To evaluate the influence of variables on the early response, a univariate logistic analysis of PD versus non-PD was performed (Table 2). Age, pretreatment LDH level, platelet count and APRI had a p value less than 0.1. Subsequent stepwise analysis selected age and pretreatment LDH as independent prognostic factors. Multivariate logistic analysis demonstrated that a younger age and higher pretreatment LDH levels are associated with a worse early response to treatment with sorafenib (Table 3). A receiver operating characteristic (ROC) curve drawn with both parameters had an area under the curve (AUC) of 0.758, while that with the single parameter of pretreatment LDH level was 0.678 (Figure 5).
Full table
Full table
The three patients who stopped sorafenib treatment because of acute liver failure all showed a distinct increase in serum LDH levels just before the symptoms appeared. Common characteristics included marked elevation of serum LDH compared with the change in serum ALT (Figure 6). Additionally, these patients had reduced portal flow volume; two patients had a tumor thrombus in the portal trunk, and one patient had tumors compressing the main portal branches. Their serum ALP and γ-glutamyl transferase levels remained at relatively low levels. None of these patients had a high fever, rash, lymphadenopathy or eosinophilia. These findings suggest that intrahepatic hypoxia mainly promoted the progression of liver failure. Although one patient recovered to the baseline hepatic function after cessation of sorafenib, two patients progressed to liver failure and died after 5 and 37 days.
Discussion
LDH is a key enzyme that catalyzes the conversion of pyruvate to lactate in hypoxic conditions and it is up-regulated under a hypoxic circumstance (21). Thus, an increase in serum LDH levels could be a marker for various hypoxic conditions in the body. Recently, many authors reported the usefulness of serum LDH levels as a prognostic marker for various solid tumors including HCC (6-9). They evaluated the role of LDH, assuming that malignant cells in a tumor would have a low oxygen supply and would be a main source of increased LDH. For HCC, however, most patients have liver cirrhosis, which can cause intrahepatic hypoxia. To evaluate the prognostic role of LDH for patients with HCC, the source of the LDH that is produced (i.e., from the tumors or the fibrotic whole liver) must be clarified.
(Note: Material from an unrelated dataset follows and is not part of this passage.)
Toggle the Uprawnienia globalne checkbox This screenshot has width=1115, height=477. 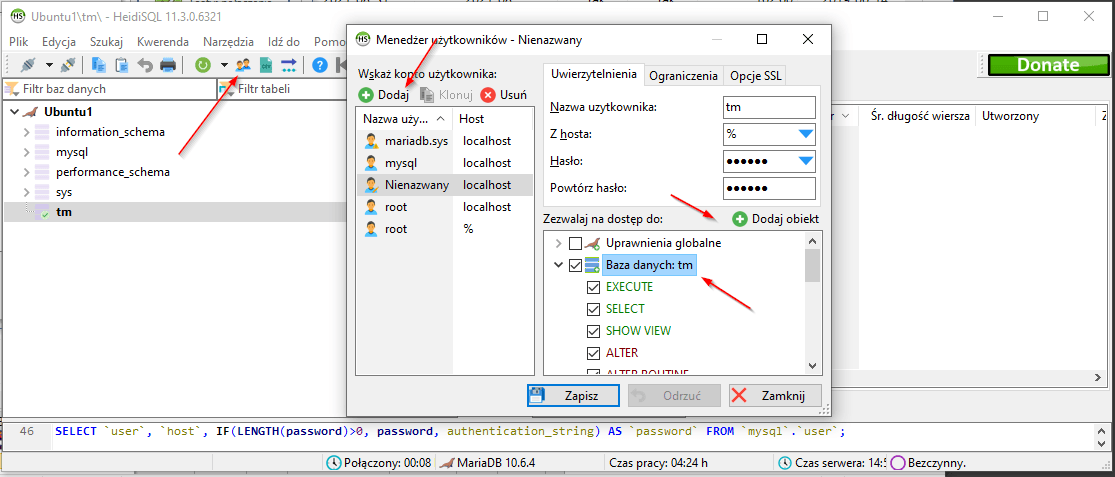[575, 243]
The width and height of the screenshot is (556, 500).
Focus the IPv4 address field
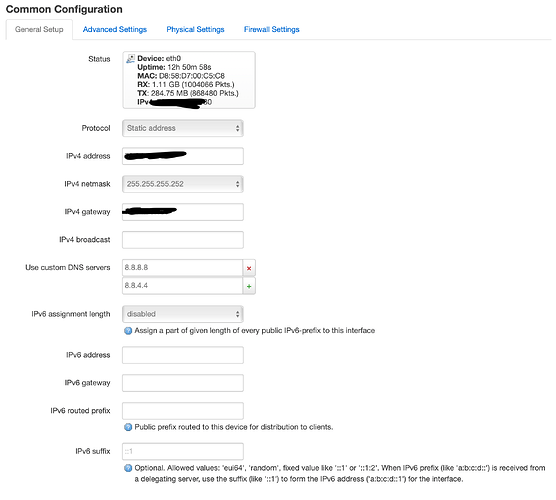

Baseline LDH was tested and we found that LDH levels positively correlated with bilirubin levels and APRI, and negatively correlated with albumin levels. These results suggest that baseline LDH levels were influenced by the degree of liver fibrosis. Although all patients enrolled into this study were classified as Child-Pugh class A, there can be a relatively wide range of liver fibrosis in these patients. However, baseline LDH levels did not correlate with the HCC stage, and baseline LDH levels seem to more strongly depend on hypoxia from the whole fibrotic liver rather than on hypoxia resulting from tumors.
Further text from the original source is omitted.